## ACTIVITY
Output must consist only of the lines of the material below from the one with "Expand three-dot menu on B!lge Toprak's tweet" through the one with "The image size is (568, 455).", each reproduced exactly; no pictures belong in it.

## PROVIDED MATERIAL
────────────────────

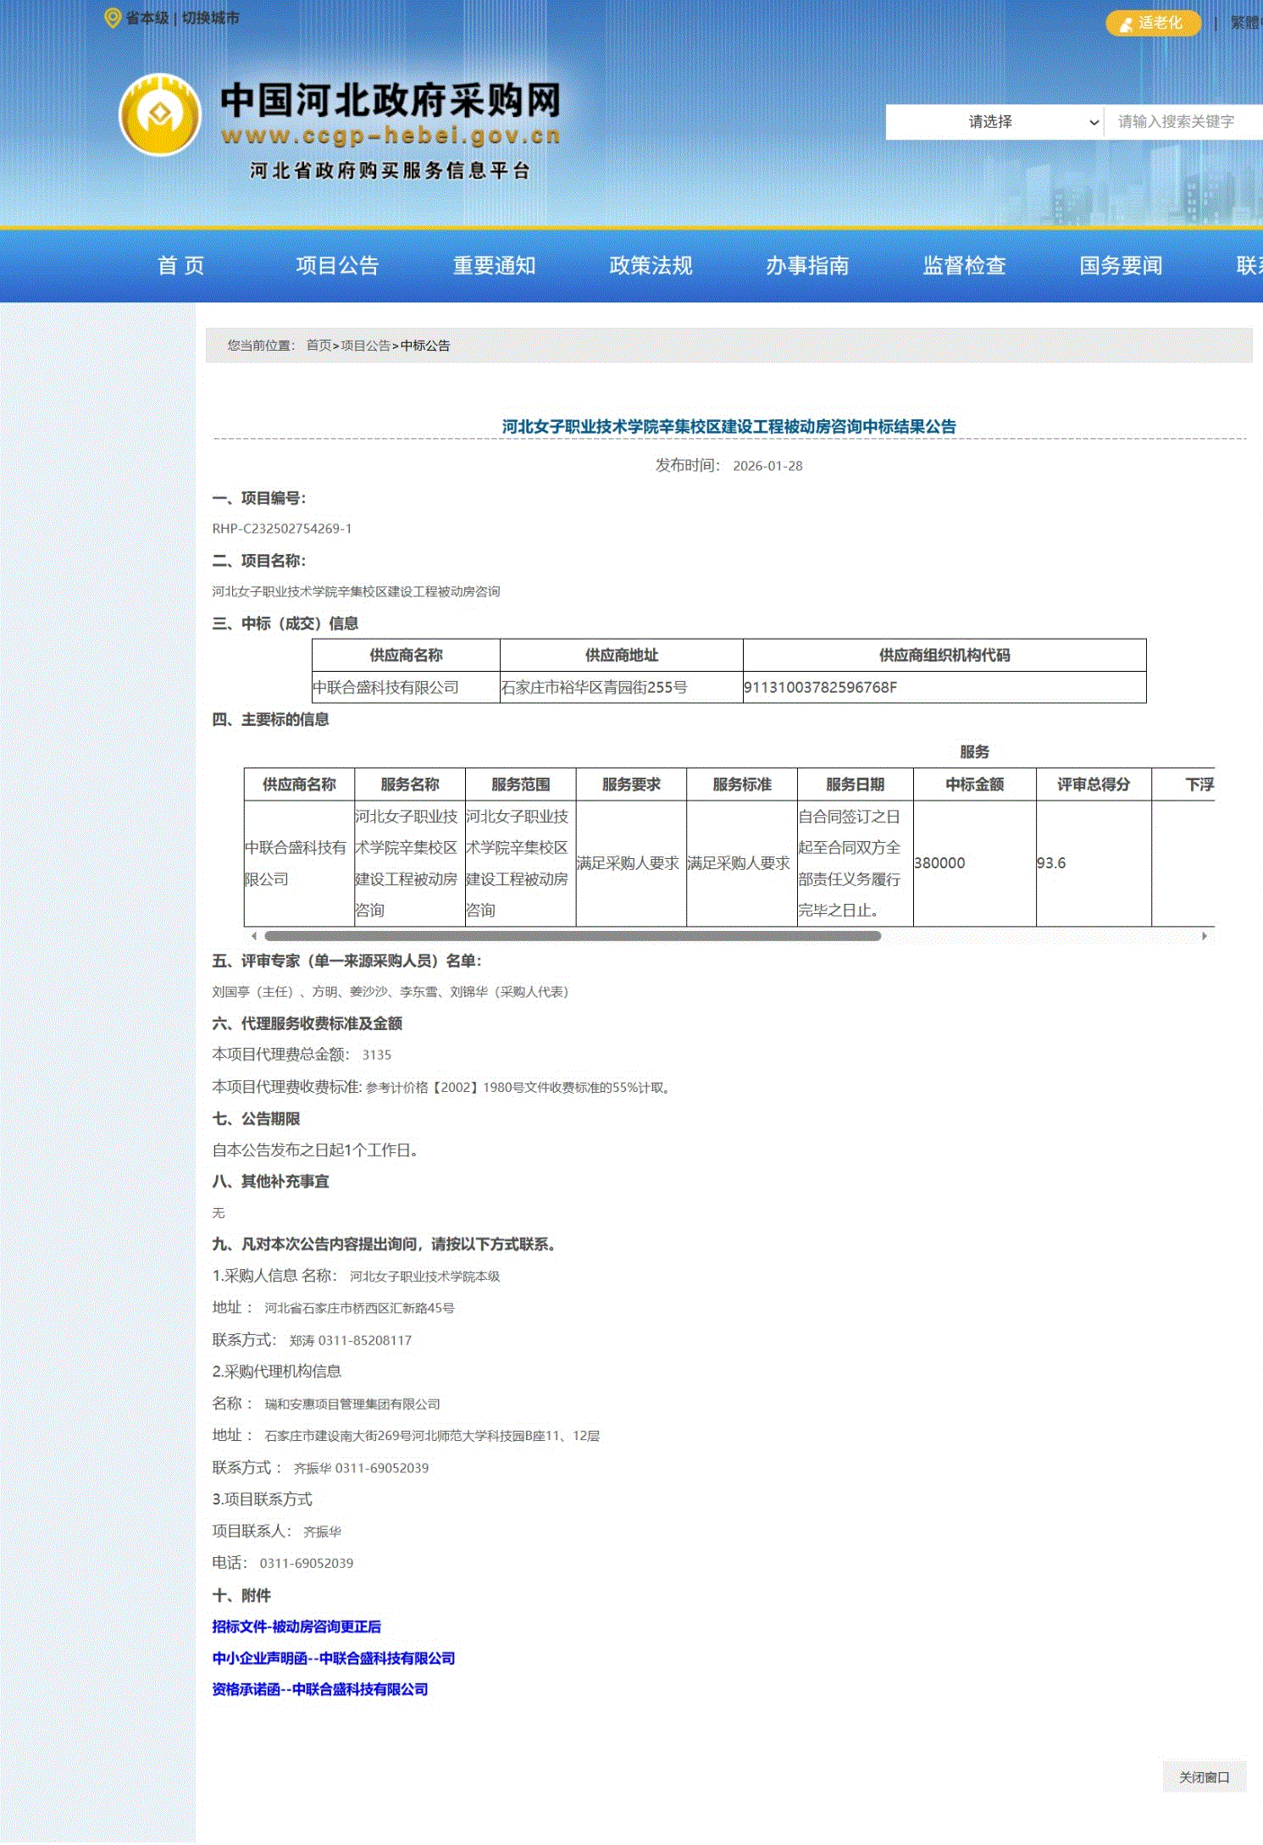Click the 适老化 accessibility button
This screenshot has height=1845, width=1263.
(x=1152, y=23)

────────────────────

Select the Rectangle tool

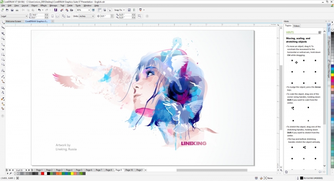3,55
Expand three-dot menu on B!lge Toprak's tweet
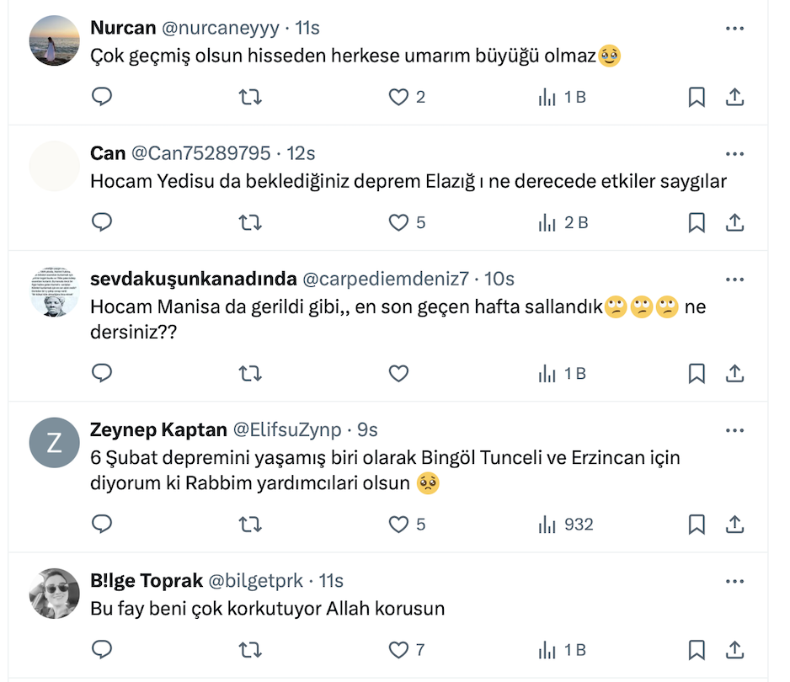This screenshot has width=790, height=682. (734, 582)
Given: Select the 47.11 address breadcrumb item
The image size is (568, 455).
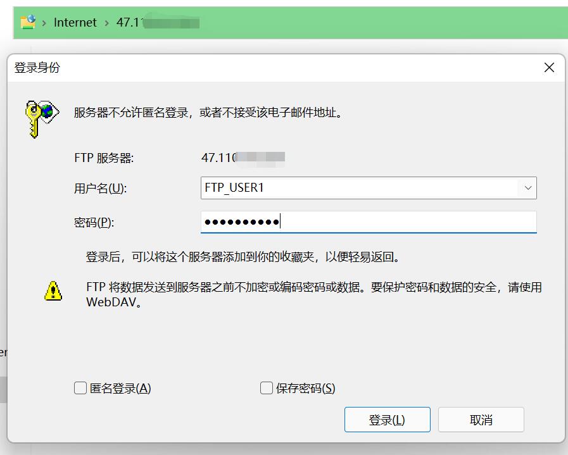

────────────────────

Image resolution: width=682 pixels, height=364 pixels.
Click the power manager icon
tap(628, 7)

────────────────────

## SOLUTION TO THE PROBLEM
Expand three-dot menu on B!lge Toprak's tweet
This screenshot has width=790, height=682. (734, 582)
Given: Select the 47.11 address breadcrumb item
The image size is (568, 455).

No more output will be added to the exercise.